▸ Extracted data entries:
**********
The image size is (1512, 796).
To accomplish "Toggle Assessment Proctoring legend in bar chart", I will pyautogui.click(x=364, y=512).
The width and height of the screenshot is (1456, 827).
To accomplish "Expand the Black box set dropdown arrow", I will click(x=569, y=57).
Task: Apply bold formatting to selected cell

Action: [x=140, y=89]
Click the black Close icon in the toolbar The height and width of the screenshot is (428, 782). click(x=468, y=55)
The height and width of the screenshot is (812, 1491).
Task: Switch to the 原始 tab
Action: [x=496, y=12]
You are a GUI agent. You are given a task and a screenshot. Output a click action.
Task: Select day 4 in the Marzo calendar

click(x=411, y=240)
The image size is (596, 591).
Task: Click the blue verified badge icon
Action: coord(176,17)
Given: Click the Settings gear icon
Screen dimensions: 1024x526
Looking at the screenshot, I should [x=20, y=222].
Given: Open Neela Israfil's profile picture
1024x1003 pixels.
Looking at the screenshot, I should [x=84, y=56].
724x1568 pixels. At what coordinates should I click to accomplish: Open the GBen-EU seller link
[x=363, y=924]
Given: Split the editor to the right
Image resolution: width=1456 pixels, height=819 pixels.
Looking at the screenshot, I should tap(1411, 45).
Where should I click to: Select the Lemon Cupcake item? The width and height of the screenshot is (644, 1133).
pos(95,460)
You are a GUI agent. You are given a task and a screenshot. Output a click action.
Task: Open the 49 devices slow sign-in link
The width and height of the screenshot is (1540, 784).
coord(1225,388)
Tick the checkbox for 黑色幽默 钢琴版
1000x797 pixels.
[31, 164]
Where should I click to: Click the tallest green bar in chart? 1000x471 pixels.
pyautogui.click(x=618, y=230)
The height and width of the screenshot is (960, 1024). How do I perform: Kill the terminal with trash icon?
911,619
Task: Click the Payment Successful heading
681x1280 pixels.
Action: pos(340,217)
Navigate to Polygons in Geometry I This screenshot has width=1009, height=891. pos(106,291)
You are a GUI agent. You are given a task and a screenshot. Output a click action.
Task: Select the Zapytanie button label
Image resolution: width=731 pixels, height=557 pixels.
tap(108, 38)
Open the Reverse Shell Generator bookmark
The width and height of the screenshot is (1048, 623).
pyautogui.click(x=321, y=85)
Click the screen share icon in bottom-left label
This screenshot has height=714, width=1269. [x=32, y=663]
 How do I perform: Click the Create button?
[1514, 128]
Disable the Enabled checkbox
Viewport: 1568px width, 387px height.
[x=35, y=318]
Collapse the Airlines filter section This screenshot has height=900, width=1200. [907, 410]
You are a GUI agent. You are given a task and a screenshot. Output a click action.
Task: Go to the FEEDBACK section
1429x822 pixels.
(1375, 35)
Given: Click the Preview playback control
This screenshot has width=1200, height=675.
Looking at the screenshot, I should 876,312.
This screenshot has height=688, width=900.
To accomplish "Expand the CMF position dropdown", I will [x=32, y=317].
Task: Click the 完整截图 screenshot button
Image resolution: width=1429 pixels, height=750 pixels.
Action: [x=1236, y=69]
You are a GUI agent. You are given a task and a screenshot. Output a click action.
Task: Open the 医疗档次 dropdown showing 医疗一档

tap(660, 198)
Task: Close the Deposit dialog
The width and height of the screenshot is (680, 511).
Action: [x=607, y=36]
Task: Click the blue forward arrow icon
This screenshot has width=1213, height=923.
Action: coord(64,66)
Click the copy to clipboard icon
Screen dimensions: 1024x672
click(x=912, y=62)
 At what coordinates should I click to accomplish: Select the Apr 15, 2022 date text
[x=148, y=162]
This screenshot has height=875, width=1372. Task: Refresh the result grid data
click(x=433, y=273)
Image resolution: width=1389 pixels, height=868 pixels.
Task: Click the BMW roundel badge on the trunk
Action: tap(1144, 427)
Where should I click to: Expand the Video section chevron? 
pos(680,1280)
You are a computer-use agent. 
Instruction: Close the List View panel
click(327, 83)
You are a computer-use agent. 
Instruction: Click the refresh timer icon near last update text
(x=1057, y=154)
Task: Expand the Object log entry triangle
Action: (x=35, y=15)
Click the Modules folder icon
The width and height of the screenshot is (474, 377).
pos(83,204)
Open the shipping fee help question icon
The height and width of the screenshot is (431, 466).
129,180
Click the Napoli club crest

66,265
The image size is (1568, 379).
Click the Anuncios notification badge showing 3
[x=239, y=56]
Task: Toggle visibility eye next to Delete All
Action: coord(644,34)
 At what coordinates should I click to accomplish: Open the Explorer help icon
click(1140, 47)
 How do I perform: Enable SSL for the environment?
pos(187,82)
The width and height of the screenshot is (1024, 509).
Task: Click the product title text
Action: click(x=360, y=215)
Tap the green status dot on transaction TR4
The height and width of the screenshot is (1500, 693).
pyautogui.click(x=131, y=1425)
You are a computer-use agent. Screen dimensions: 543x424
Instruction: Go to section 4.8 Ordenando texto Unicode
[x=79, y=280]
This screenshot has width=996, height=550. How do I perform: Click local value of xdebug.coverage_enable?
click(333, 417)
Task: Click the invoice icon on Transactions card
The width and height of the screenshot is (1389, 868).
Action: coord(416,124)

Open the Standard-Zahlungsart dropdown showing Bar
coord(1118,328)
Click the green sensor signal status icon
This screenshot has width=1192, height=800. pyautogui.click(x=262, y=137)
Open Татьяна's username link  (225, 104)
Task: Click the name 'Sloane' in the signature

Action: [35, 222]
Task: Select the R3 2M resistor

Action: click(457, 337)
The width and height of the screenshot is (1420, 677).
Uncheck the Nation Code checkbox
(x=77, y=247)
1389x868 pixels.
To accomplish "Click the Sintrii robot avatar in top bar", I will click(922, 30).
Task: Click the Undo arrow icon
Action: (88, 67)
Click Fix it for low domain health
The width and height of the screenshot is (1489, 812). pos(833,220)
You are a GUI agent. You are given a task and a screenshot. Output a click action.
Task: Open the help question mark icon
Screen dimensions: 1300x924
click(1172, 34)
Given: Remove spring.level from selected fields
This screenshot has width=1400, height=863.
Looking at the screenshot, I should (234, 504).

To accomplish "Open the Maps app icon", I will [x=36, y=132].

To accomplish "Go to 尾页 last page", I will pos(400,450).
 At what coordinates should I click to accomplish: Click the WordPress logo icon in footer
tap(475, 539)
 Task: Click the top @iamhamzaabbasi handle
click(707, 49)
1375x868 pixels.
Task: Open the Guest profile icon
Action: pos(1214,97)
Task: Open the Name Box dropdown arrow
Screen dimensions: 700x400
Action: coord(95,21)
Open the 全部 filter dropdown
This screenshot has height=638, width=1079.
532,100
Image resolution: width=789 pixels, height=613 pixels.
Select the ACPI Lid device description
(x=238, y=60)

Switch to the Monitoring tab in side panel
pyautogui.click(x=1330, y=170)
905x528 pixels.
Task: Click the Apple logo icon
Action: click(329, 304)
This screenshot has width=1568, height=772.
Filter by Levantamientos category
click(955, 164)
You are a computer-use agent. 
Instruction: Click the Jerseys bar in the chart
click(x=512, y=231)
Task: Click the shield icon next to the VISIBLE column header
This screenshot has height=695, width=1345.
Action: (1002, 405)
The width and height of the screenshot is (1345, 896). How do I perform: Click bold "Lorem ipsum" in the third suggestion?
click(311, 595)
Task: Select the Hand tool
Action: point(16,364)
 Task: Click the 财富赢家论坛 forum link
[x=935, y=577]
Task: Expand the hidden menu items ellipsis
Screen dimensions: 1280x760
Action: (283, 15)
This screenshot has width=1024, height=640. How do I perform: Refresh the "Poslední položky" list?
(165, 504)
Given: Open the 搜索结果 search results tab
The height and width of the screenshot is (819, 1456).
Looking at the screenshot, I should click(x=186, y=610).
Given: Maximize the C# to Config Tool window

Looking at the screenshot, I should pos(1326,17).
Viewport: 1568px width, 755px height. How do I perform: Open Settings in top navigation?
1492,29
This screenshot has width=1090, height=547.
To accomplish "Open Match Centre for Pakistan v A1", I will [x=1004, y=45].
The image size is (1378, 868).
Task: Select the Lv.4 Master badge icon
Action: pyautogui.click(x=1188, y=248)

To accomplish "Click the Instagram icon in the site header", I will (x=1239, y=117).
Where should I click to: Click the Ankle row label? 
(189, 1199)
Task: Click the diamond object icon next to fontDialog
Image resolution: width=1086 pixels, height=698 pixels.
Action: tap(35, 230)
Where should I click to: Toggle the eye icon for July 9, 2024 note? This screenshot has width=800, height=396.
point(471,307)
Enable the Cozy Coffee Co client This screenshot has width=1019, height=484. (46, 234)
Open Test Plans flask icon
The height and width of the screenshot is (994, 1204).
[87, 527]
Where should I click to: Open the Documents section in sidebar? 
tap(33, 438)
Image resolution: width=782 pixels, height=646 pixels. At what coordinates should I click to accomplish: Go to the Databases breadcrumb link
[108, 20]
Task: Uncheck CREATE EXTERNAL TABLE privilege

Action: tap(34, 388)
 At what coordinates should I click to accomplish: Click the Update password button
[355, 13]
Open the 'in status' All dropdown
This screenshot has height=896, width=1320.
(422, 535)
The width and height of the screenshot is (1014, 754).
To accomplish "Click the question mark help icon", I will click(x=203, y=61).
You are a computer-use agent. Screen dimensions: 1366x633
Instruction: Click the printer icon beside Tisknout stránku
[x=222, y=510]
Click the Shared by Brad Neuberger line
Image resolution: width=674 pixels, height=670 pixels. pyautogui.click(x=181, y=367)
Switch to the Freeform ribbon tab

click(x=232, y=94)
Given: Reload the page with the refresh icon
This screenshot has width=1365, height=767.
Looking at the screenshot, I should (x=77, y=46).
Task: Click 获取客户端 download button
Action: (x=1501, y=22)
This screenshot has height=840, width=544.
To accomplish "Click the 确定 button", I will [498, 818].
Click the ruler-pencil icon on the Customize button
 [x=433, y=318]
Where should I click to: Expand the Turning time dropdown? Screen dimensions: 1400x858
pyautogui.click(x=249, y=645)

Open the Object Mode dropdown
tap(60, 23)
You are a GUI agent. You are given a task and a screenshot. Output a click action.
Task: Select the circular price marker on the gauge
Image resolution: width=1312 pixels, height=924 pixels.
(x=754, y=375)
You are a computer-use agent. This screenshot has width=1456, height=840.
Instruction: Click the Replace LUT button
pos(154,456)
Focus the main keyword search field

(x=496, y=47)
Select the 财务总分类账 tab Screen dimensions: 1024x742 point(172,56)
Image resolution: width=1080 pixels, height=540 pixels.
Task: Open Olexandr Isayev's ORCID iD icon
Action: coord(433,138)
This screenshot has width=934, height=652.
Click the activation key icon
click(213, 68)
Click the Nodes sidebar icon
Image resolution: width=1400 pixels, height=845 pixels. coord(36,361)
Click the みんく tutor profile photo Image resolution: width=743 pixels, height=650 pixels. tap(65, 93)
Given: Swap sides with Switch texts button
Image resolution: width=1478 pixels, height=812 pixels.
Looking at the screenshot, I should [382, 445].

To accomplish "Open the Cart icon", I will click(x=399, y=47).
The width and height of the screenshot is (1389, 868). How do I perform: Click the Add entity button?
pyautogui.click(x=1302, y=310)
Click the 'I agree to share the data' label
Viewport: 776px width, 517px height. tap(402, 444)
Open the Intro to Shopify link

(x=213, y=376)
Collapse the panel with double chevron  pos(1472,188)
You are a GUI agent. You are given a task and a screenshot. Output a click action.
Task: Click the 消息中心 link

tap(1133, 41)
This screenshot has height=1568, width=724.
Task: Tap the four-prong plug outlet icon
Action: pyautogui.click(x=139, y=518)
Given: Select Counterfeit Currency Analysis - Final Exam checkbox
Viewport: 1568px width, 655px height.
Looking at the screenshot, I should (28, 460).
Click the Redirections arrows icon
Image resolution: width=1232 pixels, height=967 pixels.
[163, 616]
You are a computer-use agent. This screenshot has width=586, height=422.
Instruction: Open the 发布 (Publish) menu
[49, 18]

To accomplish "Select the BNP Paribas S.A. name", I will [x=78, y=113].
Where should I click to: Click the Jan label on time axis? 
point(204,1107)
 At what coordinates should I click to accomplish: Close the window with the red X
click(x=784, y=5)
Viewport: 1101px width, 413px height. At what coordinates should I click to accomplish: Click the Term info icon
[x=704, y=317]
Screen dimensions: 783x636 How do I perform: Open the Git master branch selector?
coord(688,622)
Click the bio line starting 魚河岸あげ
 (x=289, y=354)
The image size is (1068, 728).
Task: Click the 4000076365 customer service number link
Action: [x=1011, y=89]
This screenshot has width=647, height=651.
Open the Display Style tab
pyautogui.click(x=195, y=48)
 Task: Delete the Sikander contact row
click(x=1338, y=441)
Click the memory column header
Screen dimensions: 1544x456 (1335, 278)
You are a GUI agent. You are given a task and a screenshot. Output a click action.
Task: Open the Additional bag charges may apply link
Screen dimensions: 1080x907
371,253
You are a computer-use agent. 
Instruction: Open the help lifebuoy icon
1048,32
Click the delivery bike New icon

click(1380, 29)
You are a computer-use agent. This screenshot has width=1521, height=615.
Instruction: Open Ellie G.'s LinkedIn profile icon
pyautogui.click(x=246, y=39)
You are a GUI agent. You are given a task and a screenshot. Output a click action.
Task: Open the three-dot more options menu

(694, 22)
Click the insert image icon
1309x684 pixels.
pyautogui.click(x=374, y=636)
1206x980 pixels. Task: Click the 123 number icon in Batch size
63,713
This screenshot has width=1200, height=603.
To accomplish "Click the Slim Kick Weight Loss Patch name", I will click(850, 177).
**********
Reproduce the material verbatim from the line containing "Task: Click the shield" through the line containing "tap(33, 438)", including both of those lines.

▸ IN RESPONSE:
Task: Click the shield icon next to the VISIBLE column header
This screenshot has height=695, width=1345.
Action: (1002, 405)
The width and height of the screenshot is (1345, 896). How do I perform: Click bold "Lorem ipsum" in the third suggestion?
click(311, 595)
Task: Select the Hand tool
Action: point(16,364)
 Task: Click the 财富赢家论坛 forum link
[x=935, y=577]
Task: Expand the hidden menu items ellipsis
Screen dimensions: 1280x760
Action: (283, 15)
This screenshot has width=1024, height=640. How do I perform: Refresh the "Poslední položky" list?
(165, 504)
Given: Open the 搜索结果 search results tab
The height and width of the screenshot is (819, 1456).
Looking at the screenshot, I should click(x=186, y=610).
Given: Maximize the C# to Config Tool window

Looking at the screenshot, I should pos(1326,17).
Viewport: 1568px width, 755px height. How do I perform: Open Settings in top navigation?
1492,29
This screenshot has width=1090, height=547.
To accomplish "Open Match Centre for Pakistan v A1", I will [x=1004, y=45].
The image size is (1378, 868).
Task: Select the Lv.4 Master badge icon
Action: pyautogui.click(x=1188, y=248)

To accomplish "Click the Instagram icon in the site header", I will (x=1239, y=117).
Where should I click to: Click the Ankle row label? 
(189, 1199)
Task: Click the diamond object icon next to fontDialog
Image resolution: width=1086 pixels, height=698 pixels.
Action: tap(35, 230)
Where should I click to: Toggle the eye icon for July 9, 2024 note? This screenshot has width=800, height=396.
point(471,307)
Enable the Cozy Coffee Co client This screenshot has width=1019, height=484. (46, 234)
Open Test Plans flask icon
The height and width of the screenshot is (994, 1204).
[87, 527]
Where should I click to: Open the Documents section in sidebar? 
tap(33, 438)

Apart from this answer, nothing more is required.